─── ARTIGO

Com a “ficha começando a cair” após o Massacre de Realengo, vamos tentar analisar alguns fatores que no calor da emoção acabaram passando despercebidos, lógico que limitados, muito, pelo pensamento do autor deste blog – que não é único, nem pretende ser, mas tenta lançar luzes no debate.

Acho que o ponto que mais me incomodou em tudo o que cercou a tragédia foi a cobertura feita por parte da imprensa. Além de explorar a emoção dos parentes das vítimas e das pessoas, não buscou encontrar a informação exata, de modo que tivemos várias versões para as motivações do fato e para a própria caracterização do assassino. O mais curioso é que imediatamente levantou-se a hipótese de que o psicopata seria adepto do Islã.

Digo “curioso” porque em telegrama vazado recentemente pelo Wikileaks – cujo trecho liberado pode ser lido, na íntegra, aqui – fica claro que há uma articulação da diplomacia americana junto a órgãos de imprensa brasileiros no sentido de se estabelecer uma estratégia de “difamar religiões”, com campanha pela discriminalização de tal prática e concomitantemente a difusão de aspectos negativos das religiões, em especial dos seguidores de Maomé. No trecho que transcrevo abaixo, do “Viomundo”, isto fica claro:

“(…) Aumentar a atividade pela mídia e o alcance das comunidades religiosas parceiras: Até agora, nenhum grupo religioso no Brasil assumiu a defesa da difamação de religiões. Mas o Brasil é sociedade multirreligiosa e multiétnica, que valoriza a liberdade de religião. Um esforço para difundir a consciência sobre os danos que podem advir de se proibir a difamação das religiões pode render bons dividendos. Grandes veículos de imprensa, como O Estado de S. Paulo e O Globo, além da revista Veja, podem dedicar-se a informar sobre os riscos que podem advir de punir-se quem difame religiões, sobretudo entre a elite do país.

──────

O QUE SE PEDE:
1 > De acordo com o artigo, que hipótese sobre o assassino foi levantada logo após a tragédia?
2 > Reproduza do artigo o trecho que vai de "Acho que o ponto" até "adepto do Islã.".
O material que vem a seguir é independente do artigo.

─── MATERIAL FORNECIDO

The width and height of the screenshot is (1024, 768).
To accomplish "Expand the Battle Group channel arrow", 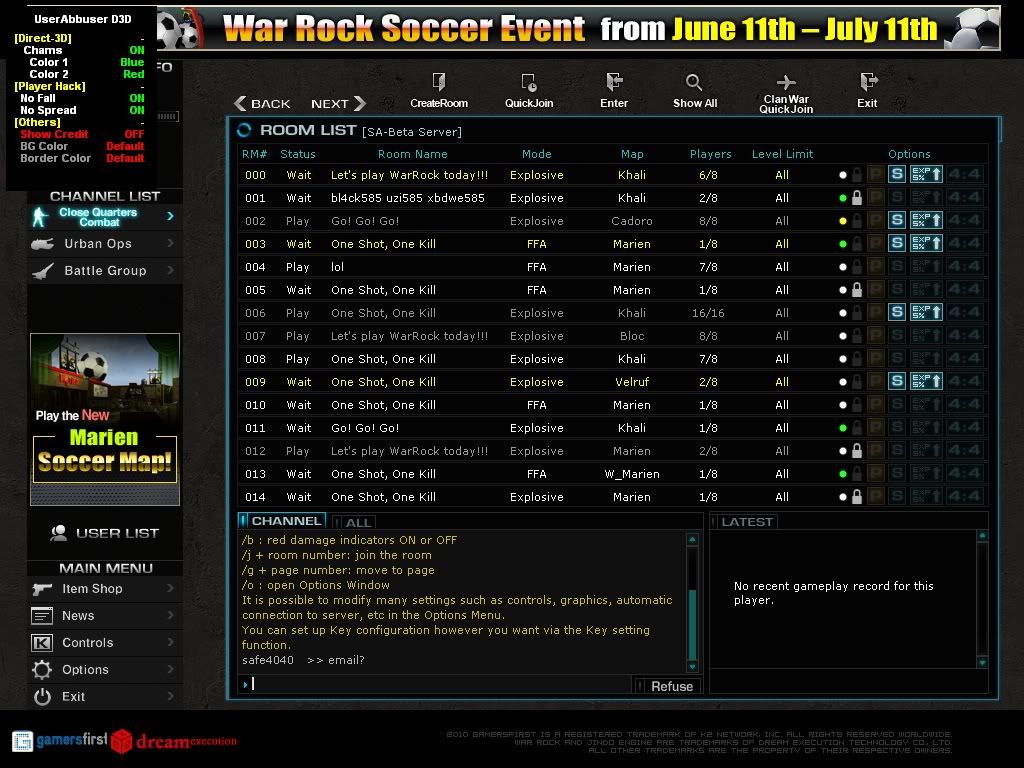I will [x=170, y=270].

──────

RESPOSTAS POR TAREFA:
1 > A hipótese de que ele seria adepto do Islã.

2 >
Acho que o ponto que mais me incomodou em tudo o que cercou a tragédia foi a cobertura feita por parte da imprensa. Além de explorar a emoção dos parentes das vítimas e das pessoas, não buscou encontrar a informação exata, de modo que tivemos várias versões para as motivações do fato e para a própria caracterização do assassino. O mais curioso é que imediatamente levantou-se a hipótese de que o psicopata seria adepto do Islã.